La vida política, en períodos tan abiertos a grandes cambios como el que ahora vive nuestro país, invita a hacer que se multiplique la publicación de todo tipo de especulaciones que tienen el objetivo de forzar el curso de los acontecimientos en la dirección deseada, imponiendo una interesada interpretación de los hechos. Dicho de otro modo: vivimos tiempos en los que, en la medida que los hechos no manifiestan por sí mismos una intencionalidad clara, estallan todo tipo de análisis sobre la realidad política que aspiran a imponer la propia versión de la realidad, con la pretensión de desenmascarar los propósitos pérfidos y ocultos de los adversarios. En resumen: que estamos abonados -y condenados- a unos altos ataques de ‘conspiracionitis’ aguda que no hacen otra cosa que añadir aún más humo a la confusión existente. Si los politólogos me permiten la osadía, me atreveré a establecer el siguiente principio general: el nivel de ‘conspiracionitis’ en un sistema político es la medida más exacta de su grado de entropía.

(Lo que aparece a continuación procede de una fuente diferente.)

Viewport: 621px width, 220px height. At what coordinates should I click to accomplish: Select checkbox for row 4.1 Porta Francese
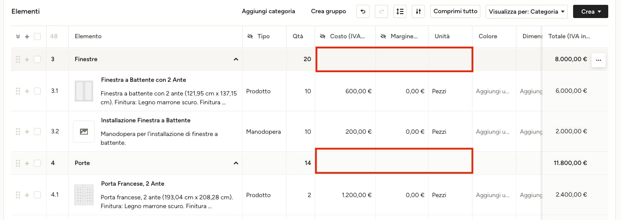click(37, 195)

El éxito de la ‘conspiracionitis’ se debe a que toda teoría suele ser más creída cuanto más estrambótica llega a ser. Esta es una lógica bien conocida, y no sólo en el campo de la política. Tanto por la vía de las teorías del conocimiento como de las de la comunicación, sabemos que, si bien las interpretaciones más retorcidas de la realidad no suelen ser las que más se acercan a la misma, en cambio son las que acaban siendo más creíbles. Recordemos el viejo principio conocido como ‘la navaja de Occam’, conocido también como principio de economía o de simplicidad y que, en sus diversas versiones, recomienda limitarse a considerar las causas suficientes para explicar un fenómeno, sin complicarlas más de lo necesario. Asimismo, tenemos los conocidos experimentos en comunicación del psicosociólogo Alexander Bavelas, antiguo profesor en Stanford y el MIT (Massachusetts Institute of Technology), que mostraron que, entre una interpretación sencilla y correcta y otra enrevesada y errónea sobre un mismo hecho, la intuición lleva, equivocadamente, a percibir como más verosímil la segunda que la primera.

Las ventajas de las teorías conspirativas, por otra parte, son muchas. Primero, porque, al ser juicios de intenciones, difícilmente pueden ser refutadas. Segundo, porque la negación de tales intenciones por parte de quien se supone que las tiene no hace más que reforzar la credibilidad de la acusación. Tercero, porque a partir de un hecho, un par de rumores y tres confidencias, se puede llegar a montar una gran cavilación interpretativa. Cuarto, porque la fuerza de las teorías conspirativas deriva de que la sobreinterpretación de la realidad es el mejor instrumento para manipularla. Y quinto, porque no he visto que nadie se haya visto obligado a reconocer el error de una teoría conspirativa. Basta con montar otra que integre la primera en una versión aún más refinada.

Mi opinión, situado en este plan general de reflexión y a la vista de algunos casos que he podido observar de cerca, es que la vida política está más llena de distracciones, de improvisaciones y de incompetencias que de control de la situación, de cálculos y de astucias. Es cierto que hay casos en los que son los mismos protagonistas de las distracciones o del descontrol y la incompetencia quienes tratan de disimular dando explicaciones confusas que, pasando la culpa a los adversarios, les hacen parecer más atentos, previsores y eficaces de lo que son. Reconociendo que se han distraído, que no siempre se puede tener todo atado o que buena parte de la acción política es teatro, quitarían trascendencia a la vida política. Por tanto, las teorías conspirativas acaban siendo especulaciones interpretativas sobre un juego que en sí mismo es especulativo y contingente. No es extraño, pues, que ciertos análisis políticos se parezcan tanto a lo que hacen los grandes expertos en fútbol, que parece que son capaces de convertir un juego azaroso en casi una disciplina científica.